Reads Novel Online

The Lonely (The Lonely 1)

Page 9

« Prev  Chapter  Next »



She laughs, "No way."

I grin at her, "Way." It does sound silly.

"He's not as stodgy as we thought I guess huh?" She moans into my pillow and squirms into the bed to get comfier. I don’t love her face on my pillow like that. My nose wrinkles involuntarily.

The thought crosses my mind and I send him a text. 'You're cooler than I thought you were'

'Ah, so you see me as human now?'

'Just barely!' I smile when I press send.

'How's the guy from the gym?'

I frown, 'Not good. Bit of a wanker.'

My phone rings. I roll away from Michelle, who sounds like she might fall asleep.

"Hi."

His voice is deep and relaxed, "I thought he was your dreamboat?"

I laugh, it's playful and resembles a giggle, "Who even says dreamboat?"

"Well?"

I shake my head, playing with the edge of the blanket I'm lying on. "No. Not so dreamboatish."

He sighs and I'm not entirely sure it isn’t relief, "Why? Did he hurt you?"

I press my lips together and nod. It takes me a minute to answer, "I guess so."

"How?" His voice is angry. The switch is fast and slightly creepy.

"He didn’t…like…touch…me. He just made me do things I didn’t want to do."

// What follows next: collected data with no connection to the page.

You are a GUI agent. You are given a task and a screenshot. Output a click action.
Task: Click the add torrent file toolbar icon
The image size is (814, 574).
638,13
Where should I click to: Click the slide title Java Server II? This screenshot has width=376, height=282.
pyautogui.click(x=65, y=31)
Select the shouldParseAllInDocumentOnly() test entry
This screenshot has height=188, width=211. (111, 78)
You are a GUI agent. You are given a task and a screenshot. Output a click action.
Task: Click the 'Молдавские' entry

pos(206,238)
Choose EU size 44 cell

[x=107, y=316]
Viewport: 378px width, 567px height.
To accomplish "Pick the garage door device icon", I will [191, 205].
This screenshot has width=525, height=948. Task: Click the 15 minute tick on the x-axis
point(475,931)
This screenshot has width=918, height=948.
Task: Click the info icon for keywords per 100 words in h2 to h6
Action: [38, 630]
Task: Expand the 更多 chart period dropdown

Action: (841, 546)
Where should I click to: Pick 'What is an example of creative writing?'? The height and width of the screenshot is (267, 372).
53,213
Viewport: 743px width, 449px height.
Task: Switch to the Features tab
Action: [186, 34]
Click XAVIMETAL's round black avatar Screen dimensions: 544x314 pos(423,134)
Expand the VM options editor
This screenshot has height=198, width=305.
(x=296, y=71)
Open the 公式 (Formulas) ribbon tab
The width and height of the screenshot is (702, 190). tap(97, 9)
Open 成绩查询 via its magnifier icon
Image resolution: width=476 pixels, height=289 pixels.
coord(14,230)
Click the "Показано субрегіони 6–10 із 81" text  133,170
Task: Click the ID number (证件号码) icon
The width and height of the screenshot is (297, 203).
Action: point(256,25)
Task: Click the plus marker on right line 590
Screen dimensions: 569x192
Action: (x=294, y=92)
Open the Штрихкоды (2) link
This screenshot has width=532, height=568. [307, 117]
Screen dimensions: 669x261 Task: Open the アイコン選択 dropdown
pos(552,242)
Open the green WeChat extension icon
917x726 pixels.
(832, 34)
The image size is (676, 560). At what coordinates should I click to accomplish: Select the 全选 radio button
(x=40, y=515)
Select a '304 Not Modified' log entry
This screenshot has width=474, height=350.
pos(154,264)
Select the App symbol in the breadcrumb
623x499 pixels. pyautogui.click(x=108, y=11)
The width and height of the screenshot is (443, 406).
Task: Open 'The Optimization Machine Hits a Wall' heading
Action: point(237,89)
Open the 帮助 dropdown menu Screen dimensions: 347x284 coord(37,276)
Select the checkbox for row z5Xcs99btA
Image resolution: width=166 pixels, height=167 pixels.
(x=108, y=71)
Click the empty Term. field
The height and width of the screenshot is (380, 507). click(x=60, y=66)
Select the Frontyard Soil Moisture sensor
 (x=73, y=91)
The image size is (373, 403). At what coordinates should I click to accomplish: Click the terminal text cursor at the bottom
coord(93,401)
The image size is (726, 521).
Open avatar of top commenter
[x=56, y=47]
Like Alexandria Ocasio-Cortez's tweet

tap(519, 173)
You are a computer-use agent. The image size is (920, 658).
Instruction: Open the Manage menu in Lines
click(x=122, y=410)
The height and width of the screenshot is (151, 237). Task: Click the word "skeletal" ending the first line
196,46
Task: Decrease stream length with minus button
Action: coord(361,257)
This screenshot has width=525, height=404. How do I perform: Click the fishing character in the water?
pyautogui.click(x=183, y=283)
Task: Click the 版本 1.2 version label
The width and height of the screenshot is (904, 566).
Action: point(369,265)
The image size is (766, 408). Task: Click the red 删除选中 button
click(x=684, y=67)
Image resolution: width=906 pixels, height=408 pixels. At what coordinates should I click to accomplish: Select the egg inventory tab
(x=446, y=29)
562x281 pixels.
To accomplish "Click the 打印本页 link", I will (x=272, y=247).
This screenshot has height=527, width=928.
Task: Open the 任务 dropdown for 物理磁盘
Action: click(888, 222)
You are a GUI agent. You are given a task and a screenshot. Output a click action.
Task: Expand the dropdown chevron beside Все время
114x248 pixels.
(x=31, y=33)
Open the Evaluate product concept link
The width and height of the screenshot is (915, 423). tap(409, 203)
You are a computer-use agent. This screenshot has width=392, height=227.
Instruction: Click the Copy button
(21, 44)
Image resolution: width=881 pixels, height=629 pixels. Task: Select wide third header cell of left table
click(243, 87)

"Oh my god, what?" He sounds panicked.

I moan, "No. He...like made me drink water from a sports bottle he touched and made me dinner at a penthouse he lured me to."

He laughs. I've never heard a full laugh from him before. It sounds like he's pulled his hands away, and his laugh is an echo in the silent room.

He stops laughing. No amount of Bon Iver will fix the way he's mocking me. He's still chuckling when he speaks, "I'm sorry. I didn’t mean to laugh. I very nearly made a phone call I couldn’t take back. You scared me. I thought he'd done something to you."

"Well he did. He's trying to fix me. He's trying to push me and I don’t want that. Not from him. I just wanted him to see me as a normal girl. As a girl at school. Not a project to fix." I realize I've raised my voice and am sitting up staring at the cold floor.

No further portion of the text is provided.